**Travail demandé**
A – D'après le texte sur la société du risque zéro, quelle ressource le petit enfant qui apprend à faire du vélo ne possède-t-il pas encore ?
B – Recopiez sans rien modifier le passage du texte sur la société du risque zéro qui commence par « Si vous restez » et se poursuit jusqu'à « deux manières différentes. ».
C – Quelles sont toutes les catégories auxquelles le texte sur la société du risque zéro est rattaché ?

**Texte de la page**
LA SOCIÉTÉ DU RISQUE ZÉRO
- Posté par Guillaume Lemonde
- Catégories Actualité, Articles, Démarche Saluto, Droit et société
- Date 17 décembre 2021
LA SOCIÉTÉ DU RISQUE ZÉRO –
Vouloir diminuer les risques en demandant aux cyclistes de porter un casque ou en imposant le port de la ceinture de sécurité en voiture, très bien… De nombreuses mesures ont été prises dans beaucoup de domaines pour rendre la vie plus sécuritaire.
Ce que je voudrais aujourd’hui, c’est explorer où nous conduit cette pente sécuritaire. Car finalement, que se passerait si l’on parvenait à faire disparaitre, par toutes sortes de mesures et quelque moyen aujourd’hui inconcevable, tous les risques ; si l’on parvenait au risque ZÉRO.
Voyez ce petit enfant en train d’apprendre à faire du vélo.
Un petit enfant qui apprend à faire du vélo risque de tomber et de se faire mal. Ce qu’il est en train de découvrir, c’est l’équilibre, n’est-ce pas ? L’équilibre là où il pourrait sinon tomber. Donc on lui fait porter un casque et on lui enfile des genouillères et c’est très bien.
L’équilibre est une ressource que ce petit enfant n’a pas encore. Au moment où il grimpe pour la première fois sur son vélo, cette ressource est pour lui encore à venir. Elle s’approche de lui. Un jour, il aura atteint le moment où, dans sa vie, l’équilibre à vélo sera acquis. L’équilibre sera devenu présent pour lui. Pour lors, la chute est probable. Elle représente un risque.
Si vous restez un moment avec ces évidences, vous remarquerez que la raison pour laquelle l’enfant peut tomber peut s’expliquer de deux manières différentes.

**Données sources**

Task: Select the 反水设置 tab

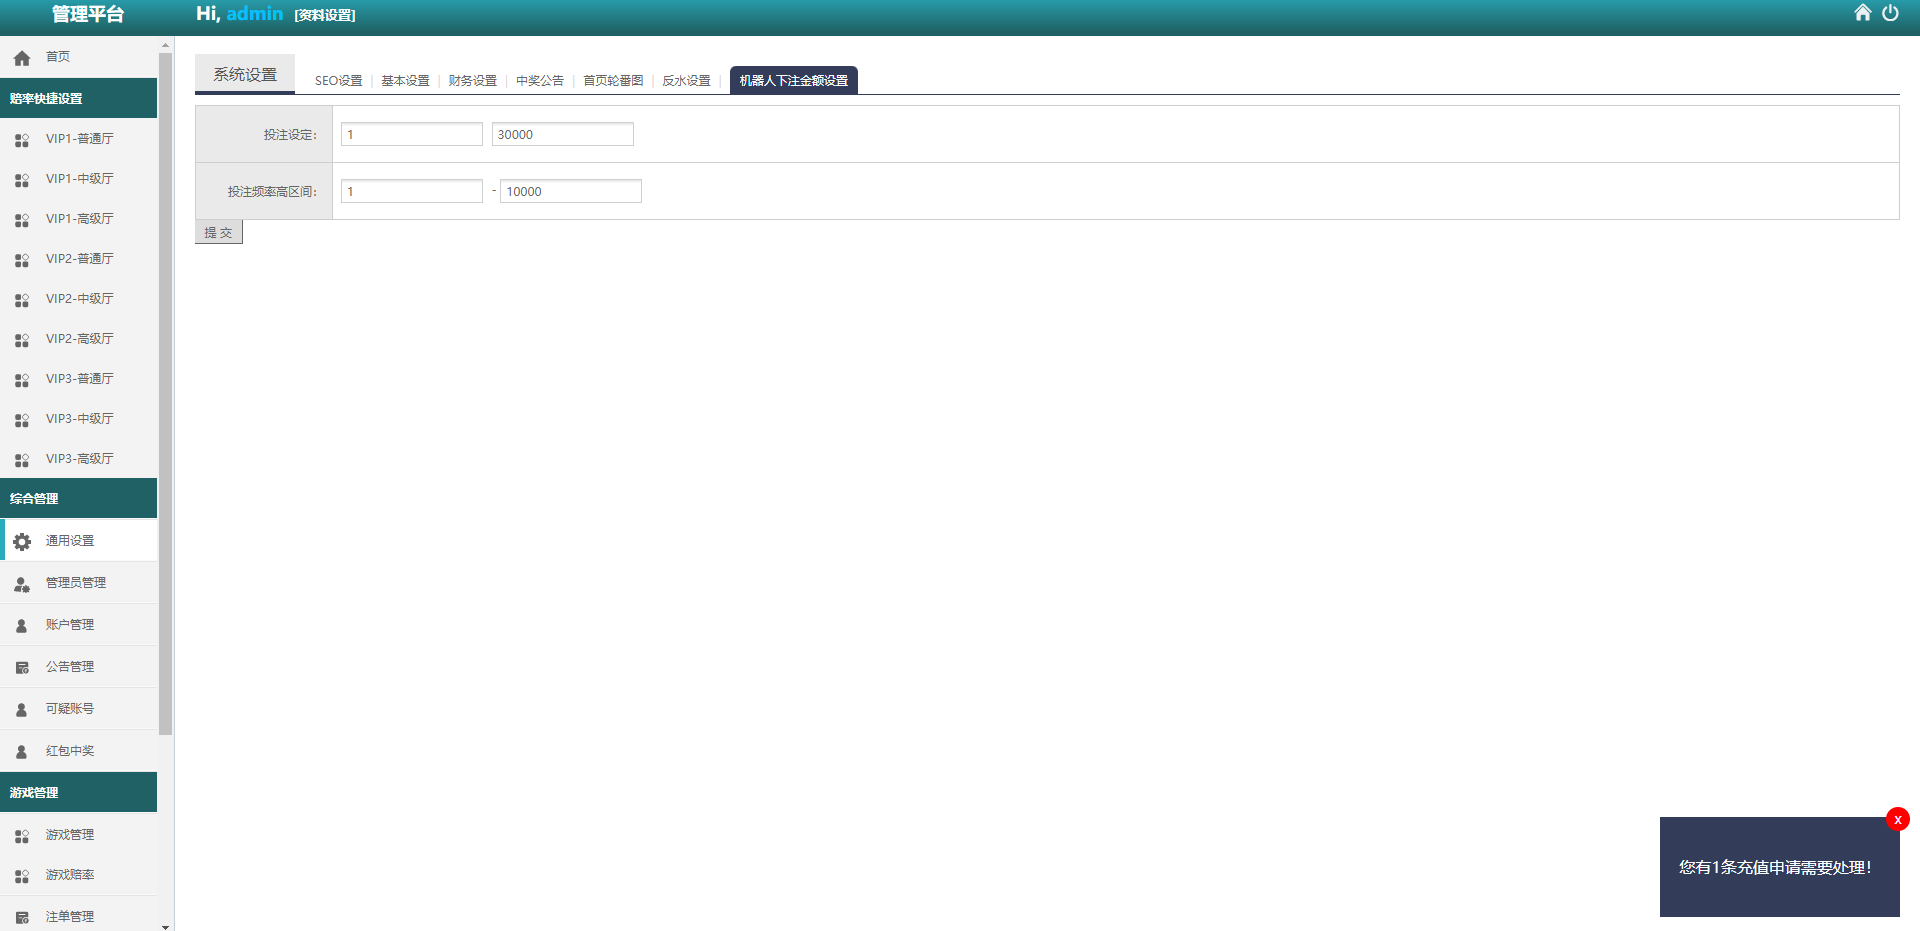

**Solutions proposées**
A – L'équilibre.

B –
Si vous restez un moment avec ces évidences, vous remarquerez que la raison pour laquelle l’enfant peut tomber peut s’expliquer de deux manières différentes.

C – Actualité, Articles, Démarche Saluto, Droit et société